Investigação aponta crime de feminicídio no bairro Bonfim
A Polícia Civil de Minas Gerais concluiu o inquérito e indiciou Marcos Paulo Braga da Silva, de 26 anos, pelo crime de feminicídio contra sua companheira, Joyce Daniele de Araújo, de 30 anos. O caso, que chocou a comunidade do bairro Bonfim, em Juiz de Fora, teve seu desfecho investigativo oficializado na última sexta-feira (10).
A vítima foi encontrada sem vida em um apartamento na rua Ouro Fino na madrugada de 2 de julho.
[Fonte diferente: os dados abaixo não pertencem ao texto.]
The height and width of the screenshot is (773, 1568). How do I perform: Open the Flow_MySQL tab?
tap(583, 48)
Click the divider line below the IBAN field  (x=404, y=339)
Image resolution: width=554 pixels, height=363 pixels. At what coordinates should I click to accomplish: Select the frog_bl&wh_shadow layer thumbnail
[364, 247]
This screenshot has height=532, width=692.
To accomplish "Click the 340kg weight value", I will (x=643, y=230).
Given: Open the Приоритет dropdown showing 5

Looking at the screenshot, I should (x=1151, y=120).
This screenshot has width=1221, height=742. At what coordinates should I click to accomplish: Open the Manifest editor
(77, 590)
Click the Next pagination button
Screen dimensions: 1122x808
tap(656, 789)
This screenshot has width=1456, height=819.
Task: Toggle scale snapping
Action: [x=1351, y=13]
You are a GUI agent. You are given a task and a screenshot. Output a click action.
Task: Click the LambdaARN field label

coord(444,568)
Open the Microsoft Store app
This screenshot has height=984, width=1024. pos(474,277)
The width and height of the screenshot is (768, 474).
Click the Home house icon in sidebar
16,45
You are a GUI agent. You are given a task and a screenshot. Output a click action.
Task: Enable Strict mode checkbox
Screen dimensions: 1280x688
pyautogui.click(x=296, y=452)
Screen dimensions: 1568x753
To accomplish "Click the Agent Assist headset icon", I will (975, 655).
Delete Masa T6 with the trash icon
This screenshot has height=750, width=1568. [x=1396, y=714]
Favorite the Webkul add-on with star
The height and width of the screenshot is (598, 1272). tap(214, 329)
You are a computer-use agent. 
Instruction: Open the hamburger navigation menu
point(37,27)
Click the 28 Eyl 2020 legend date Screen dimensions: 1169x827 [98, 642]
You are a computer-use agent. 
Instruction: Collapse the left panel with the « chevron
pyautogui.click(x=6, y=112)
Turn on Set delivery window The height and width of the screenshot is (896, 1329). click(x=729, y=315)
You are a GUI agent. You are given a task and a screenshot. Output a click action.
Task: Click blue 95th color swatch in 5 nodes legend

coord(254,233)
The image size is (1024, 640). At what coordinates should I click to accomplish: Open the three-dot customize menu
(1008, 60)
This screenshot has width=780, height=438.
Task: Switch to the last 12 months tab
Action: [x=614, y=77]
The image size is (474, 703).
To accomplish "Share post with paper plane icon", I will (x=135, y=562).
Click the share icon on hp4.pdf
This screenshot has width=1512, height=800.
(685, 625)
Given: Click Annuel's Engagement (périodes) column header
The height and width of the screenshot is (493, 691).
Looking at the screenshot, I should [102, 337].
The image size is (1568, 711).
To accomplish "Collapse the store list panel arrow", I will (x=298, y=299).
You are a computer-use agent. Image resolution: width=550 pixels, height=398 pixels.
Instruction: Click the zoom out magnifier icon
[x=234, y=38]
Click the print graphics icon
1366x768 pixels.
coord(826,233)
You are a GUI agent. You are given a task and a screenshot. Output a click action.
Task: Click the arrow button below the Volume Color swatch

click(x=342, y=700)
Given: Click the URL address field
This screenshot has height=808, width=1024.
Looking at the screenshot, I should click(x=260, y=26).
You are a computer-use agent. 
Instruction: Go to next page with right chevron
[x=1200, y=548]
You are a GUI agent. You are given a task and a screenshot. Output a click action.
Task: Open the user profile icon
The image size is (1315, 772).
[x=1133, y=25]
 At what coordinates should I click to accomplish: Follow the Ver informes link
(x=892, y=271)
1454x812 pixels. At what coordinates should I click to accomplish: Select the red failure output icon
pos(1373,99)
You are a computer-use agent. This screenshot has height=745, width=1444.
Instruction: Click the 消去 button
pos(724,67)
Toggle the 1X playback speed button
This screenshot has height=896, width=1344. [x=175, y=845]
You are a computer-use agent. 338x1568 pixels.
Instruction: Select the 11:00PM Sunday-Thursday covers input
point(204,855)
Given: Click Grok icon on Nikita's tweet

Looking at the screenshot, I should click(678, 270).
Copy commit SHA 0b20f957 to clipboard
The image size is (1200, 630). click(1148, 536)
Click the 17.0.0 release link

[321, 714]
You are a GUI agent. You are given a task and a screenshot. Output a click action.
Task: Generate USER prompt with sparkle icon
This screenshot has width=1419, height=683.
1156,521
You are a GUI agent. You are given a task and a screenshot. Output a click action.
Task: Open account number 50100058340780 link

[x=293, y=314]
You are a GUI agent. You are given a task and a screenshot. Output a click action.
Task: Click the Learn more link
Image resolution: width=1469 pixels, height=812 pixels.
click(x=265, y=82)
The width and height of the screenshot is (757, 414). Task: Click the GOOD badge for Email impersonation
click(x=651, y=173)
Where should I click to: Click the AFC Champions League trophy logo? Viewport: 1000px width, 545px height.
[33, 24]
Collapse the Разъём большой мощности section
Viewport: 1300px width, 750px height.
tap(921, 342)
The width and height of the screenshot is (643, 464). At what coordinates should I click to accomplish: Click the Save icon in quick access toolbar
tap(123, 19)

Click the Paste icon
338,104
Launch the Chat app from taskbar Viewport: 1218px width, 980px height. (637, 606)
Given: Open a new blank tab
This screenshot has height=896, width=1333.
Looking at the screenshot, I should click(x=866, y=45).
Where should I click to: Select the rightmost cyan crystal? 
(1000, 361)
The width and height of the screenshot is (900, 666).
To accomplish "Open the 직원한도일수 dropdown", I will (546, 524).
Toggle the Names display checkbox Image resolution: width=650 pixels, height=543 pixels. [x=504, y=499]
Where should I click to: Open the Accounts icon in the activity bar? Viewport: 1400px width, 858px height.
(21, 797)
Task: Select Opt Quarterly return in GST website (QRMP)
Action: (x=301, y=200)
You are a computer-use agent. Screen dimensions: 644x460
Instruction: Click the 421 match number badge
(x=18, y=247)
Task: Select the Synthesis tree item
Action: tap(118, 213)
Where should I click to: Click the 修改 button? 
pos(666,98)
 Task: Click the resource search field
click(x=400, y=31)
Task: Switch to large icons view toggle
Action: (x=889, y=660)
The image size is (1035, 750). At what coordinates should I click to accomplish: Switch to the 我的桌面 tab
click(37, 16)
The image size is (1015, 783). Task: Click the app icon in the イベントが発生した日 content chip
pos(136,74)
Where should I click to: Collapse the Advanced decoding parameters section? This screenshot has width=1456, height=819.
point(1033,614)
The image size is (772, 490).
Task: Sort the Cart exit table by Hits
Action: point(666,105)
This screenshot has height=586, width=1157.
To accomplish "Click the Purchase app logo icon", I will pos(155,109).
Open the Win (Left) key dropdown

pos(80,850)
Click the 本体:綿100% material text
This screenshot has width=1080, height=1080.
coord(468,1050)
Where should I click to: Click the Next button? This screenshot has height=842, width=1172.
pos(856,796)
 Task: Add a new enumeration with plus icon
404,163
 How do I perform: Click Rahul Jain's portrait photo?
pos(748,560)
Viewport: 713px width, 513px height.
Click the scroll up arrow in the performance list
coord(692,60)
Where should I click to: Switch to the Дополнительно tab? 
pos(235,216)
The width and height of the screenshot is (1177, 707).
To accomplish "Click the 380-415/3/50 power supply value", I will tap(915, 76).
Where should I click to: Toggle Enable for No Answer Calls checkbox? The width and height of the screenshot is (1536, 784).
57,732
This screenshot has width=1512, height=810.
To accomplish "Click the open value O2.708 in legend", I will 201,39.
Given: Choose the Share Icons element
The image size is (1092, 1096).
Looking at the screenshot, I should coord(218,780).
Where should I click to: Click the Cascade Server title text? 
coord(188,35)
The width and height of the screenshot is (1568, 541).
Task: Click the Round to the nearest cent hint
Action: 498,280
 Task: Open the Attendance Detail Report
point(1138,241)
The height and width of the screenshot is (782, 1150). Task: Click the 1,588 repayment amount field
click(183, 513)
O acionamento das autoridades ocorreu após a mãe do suspeito contatar a Polícia Militar, informando ter recebido uma confissão do próprio filho sobre o assassinato da companheira por estrangulamento.
Dinâmica do crime e confissão do suspeito
Após o ocorrido, Marcos Paulo Braga da Silva foi localizado e preso pela Polícia Militar na residência de sua mãe, situada no bairro Bairu. Em depoimento inicial aos agentes, o suspeito admitiu ter passado a madrugada com a vítima, período em que ambos teriam consumido bebidas alcoólicas e entorpecentes.
Segundo o relato do indiciado, uma discussão motivada por ciúmes e supostas suspeitas de traição com um ex-companheiro de Joyce teria desencadeado a agressão física. Foi nesse contexto de violência doméstica que ele estrangulou a vítima, resultando em sua morte imediata no local.
Relatos de ameaças e histórico de violência
O caso traz à tona a fragilidade de mulheres em relacionamentos abusivos. Fabiana Maria, amiga próxima de Joyce, revelou em entrevista à TV Integração que a vítima vivia sob constante pressão psicológica. O casal mantinha um relacionamento há cerca de nove meses, período marcado por episódios de intimidação.
“Ele fazia muitas ameaças. Ela já estava tentando sair desse relacionamento, mas ele a ameaçava demais”, afirmou Fabiana. A amiga destacou ainda o impacto devastador da perda para a família, especialmente para o filho pequeno deixado pela vítima, reforçando o clamor social por justiça e o combate rigoroso à violência de gênero.
Andamento processual e próximos passos
Atualmente, o suspeito encontra-se custodiado no Centro de Remanejamento do Sistema Prisional (Ceresp) de Juiz de Fora, conforme informações da Secretaria de Estado de Justiça e Segurança Pública (Sejusp). A defesa do acusado está sendo realizada pela Defensoria Pública, que optou por não comentar as decisões judiciais até o momento.
O processo corre sob segredo de Justiça e foi encaminhado ao Ministério Público de Minas Gerais (MPMG). Caberá ao órgão ministerial avaliar o indiciamento e decidir sobre o oferecimento da denúncia à Justiça, dando início à fase processual penal. O feminicídio, tipificado como o assassinato de mulheres por razões da condição do sexo feminino, prevê penas que variam entre 20 e 40 anos de reclusão, podendo ser agravadas conforme as circunstâncias do crime, como a presença de menores no local.